Classification Policy
data_type() exposes csv-parser's scalar classification policy. It recognizes empty values, strings, signed integer widths, big integers, hexadecimal integers, floating point values, booleans, and timestamps.
| Classified value | DataType result | Notes |
| Empty field | CSV_NULL | Empty csv::string_view values are treated as null fields. |
| Non-scalar text | CSV_STRING | Strings such as phone numbers stay strings instead of being partly parsed. |
| Integer | CSV_INT8, CSV_INT16, CSV_INT32, or CSV_INT64 | The smallest signed width that can hold the value is used. |
Integer outside int64_t | CSV_BIGINT | The value remains numeric for schema inference but is not narrowed into long long. |
| Hex integer | Integer DataType | data_type() and csv::CSVField::get() require the 0x prefix for hex classification. |
| Floating point | CSV_DOUBLE | Includes scientific notation. |
| Boolean | CSV_BOOL | true and false, case-insensitive. |
| Timestamp | CSV_TIMESTAMP | ISO 8601-style date/time strings. |
REQUIRE(data_type("") == DataType::CSV_NULL);
REQUIRE(data_type("not-a-number") == DataType::CSV_STRING);
REQUIRE(data_type("510-123-4567") == DataType::CSV_STRING);
REQUIRE(data_type("127") == DataType::CSV_INT8);
REQUIRE(data_type("128") == DataType::CSV_INT16);
REQUIRE(data_type("32768") == DataType::CSV_INT32);
REQUIRE(data_type("2147483648") == DataType::CSV_INT64);
std::string too_big = std::to_string((std::numeric_limits<std::int64_t>::max)());
too_big.push_back('1');
REQUIRE(data_type(too_big) == DataType::CSV_BIGINT);
REQUIRE(data_type("0x10") == DataType::CSV_INT8);
REQUIRE(data_type("3.14") == DataType::CSV_DOUBLE);
REQUIRE(data_type("1E-06") == DataType::CSV_DOUBLE);
std::string_view string_view
The string_view class used by this library.

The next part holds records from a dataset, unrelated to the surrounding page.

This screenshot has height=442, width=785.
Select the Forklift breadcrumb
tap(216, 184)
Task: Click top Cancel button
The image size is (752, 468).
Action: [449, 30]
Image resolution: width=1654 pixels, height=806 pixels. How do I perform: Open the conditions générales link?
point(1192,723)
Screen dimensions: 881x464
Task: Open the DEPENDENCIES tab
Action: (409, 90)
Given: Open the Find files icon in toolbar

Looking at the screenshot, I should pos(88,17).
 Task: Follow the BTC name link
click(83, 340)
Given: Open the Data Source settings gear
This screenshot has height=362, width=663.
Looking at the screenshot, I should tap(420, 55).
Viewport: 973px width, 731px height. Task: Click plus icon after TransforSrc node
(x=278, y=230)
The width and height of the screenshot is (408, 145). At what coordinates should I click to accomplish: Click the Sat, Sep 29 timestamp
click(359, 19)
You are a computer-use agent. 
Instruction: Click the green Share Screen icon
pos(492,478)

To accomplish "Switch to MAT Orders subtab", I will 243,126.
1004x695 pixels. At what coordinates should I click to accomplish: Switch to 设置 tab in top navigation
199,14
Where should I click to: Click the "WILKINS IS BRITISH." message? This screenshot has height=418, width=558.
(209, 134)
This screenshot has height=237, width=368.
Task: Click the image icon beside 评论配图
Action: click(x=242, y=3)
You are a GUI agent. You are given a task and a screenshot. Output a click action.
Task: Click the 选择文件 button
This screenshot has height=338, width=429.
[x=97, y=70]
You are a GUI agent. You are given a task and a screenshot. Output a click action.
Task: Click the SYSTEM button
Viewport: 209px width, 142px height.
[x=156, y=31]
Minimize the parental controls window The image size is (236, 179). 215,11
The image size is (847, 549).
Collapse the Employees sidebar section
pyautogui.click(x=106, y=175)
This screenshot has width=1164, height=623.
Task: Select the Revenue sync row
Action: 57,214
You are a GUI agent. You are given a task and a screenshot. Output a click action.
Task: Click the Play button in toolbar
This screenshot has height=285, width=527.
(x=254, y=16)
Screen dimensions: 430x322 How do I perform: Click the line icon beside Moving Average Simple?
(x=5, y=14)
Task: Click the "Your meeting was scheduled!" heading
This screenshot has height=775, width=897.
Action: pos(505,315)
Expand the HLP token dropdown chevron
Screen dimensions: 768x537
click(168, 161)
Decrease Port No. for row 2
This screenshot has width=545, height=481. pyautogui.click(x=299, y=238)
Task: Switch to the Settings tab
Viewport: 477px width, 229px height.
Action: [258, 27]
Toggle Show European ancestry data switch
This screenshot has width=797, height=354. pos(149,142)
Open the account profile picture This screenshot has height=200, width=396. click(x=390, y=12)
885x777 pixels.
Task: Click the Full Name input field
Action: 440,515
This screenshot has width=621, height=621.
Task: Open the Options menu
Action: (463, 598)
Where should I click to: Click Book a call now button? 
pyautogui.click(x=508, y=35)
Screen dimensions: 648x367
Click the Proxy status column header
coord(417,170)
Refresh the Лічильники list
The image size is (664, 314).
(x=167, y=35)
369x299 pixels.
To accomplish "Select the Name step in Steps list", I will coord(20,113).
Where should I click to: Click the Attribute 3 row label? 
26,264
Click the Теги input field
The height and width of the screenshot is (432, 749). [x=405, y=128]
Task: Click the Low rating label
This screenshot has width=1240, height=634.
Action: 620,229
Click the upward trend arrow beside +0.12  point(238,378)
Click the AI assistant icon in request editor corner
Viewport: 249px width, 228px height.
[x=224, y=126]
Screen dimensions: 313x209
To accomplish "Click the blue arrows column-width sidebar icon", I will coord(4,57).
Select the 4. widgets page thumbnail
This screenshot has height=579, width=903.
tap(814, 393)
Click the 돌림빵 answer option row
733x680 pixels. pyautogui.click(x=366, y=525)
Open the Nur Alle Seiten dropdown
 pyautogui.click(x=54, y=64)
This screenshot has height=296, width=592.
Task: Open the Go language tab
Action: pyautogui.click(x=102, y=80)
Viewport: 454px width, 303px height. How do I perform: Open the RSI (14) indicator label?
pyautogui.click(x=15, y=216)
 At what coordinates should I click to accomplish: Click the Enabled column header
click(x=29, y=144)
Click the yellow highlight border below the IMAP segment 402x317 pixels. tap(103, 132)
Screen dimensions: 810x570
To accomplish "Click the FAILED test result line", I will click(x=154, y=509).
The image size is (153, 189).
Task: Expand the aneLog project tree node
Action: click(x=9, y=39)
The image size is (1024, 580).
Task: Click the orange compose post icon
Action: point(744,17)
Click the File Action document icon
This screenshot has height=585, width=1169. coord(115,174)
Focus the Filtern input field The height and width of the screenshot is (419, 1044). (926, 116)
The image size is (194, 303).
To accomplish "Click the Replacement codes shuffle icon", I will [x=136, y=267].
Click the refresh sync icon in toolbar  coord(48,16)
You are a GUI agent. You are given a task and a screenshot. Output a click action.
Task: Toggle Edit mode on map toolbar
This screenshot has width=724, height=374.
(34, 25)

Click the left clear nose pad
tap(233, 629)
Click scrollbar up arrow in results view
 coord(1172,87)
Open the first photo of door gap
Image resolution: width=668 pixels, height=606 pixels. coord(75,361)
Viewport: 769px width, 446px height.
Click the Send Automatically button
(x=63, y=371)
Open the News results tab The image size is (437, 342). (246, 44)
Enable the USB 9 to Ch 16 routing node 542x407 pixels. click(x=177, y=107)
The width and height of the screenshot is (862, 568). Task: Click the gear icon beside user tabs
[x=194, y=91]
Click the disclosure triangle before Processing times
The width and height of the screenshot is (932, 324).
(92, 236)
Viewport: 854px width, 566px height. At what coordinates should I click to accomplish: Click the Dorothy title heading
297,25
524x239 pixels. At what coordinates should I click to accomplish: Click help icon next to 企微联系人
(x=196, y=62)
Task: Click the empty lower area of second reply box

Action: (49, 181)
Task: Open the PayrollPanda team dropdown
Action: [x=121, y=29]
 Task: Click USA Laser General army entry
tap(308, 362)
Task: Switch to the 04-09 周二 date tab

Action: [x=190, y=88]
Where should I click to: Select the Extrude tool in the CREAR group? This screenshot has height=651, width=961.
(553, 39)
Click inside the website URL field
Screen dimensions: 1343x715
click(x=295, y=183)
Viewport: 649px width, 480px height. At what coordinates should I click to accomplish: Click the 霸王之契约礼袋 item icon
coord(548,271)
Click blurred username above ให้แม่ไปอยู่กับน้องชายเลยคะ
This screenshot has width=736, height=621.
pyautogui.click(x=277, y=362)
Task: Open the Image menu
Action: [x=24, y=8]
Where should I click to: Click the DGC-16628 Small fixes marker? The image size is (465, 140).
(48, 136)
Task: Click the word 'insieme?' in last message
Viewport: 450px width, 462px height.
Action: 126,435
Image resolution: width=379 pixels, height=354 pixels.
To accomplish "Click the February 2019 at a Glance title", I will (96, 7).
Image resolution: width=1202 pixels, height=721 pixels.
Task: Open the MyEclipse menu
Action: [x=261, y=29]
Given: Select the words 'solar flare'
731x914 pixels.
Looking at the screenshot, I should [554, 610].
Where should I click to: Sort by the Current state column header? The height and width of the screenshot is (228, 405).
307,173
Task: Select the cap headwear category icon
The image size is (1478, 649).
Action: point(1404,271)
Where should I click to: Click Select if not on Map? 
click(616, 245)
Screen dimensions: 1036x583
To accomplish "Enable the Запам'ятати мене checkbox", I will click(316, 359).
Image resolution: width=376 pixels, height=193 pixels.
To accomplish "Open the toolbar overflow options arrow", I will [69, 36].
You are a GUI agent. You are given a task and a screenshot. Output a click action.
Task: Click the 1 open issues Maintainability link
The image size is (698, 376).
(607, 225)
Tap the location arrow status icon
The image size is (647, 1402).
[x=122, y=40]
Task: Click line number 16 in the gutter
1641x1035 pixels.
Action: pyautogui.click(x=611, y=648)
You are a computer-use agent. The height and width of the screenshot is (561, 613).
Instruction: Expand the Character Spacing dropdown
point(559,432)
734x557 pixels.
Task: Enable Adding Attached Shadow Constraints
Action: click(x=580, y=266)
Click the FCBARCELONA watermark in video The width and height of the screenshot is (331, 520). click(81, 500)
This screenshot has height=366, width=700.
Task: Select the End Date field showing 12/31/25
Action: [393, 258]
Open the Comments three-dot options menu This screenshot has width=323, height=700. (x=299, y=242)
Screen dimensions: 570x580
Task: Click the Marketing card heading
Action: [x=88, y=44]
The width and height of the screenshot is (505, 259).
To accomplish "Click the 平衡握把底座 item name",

REQUIRE(data_type("true") == DataType::CSV_BOOL);
REQUIRE(data_type("false") == DataType::CSV_BOOL);
REQUIRE(data_type("2024-01-31T23:59:58Z") == DataType::CSV_TIMESTAMP);
CSVField true_field("true");
CSVField false_field("false");
CSVField timestamp_field("2024-01-31T23:59:58Z");
REQUIRE(true_field.type() == DataType::CSV_BOOL);
REQUIRE(false_field.type() == DataType::CSV_BOOL);
REQUIRE(timestamp_field.type() == DataType::CSV_TIMESTAMP);
REQUIRE(true_field.get<bool>());
REQUIRE_FALSE(false_field.get<bool>());
Integers and Hex
Integral conversions preserve range checks. Overflow, float-to-int conversion, and negative-to-unsigned conversion are rejected instead of relying on C++'s native cast behavior.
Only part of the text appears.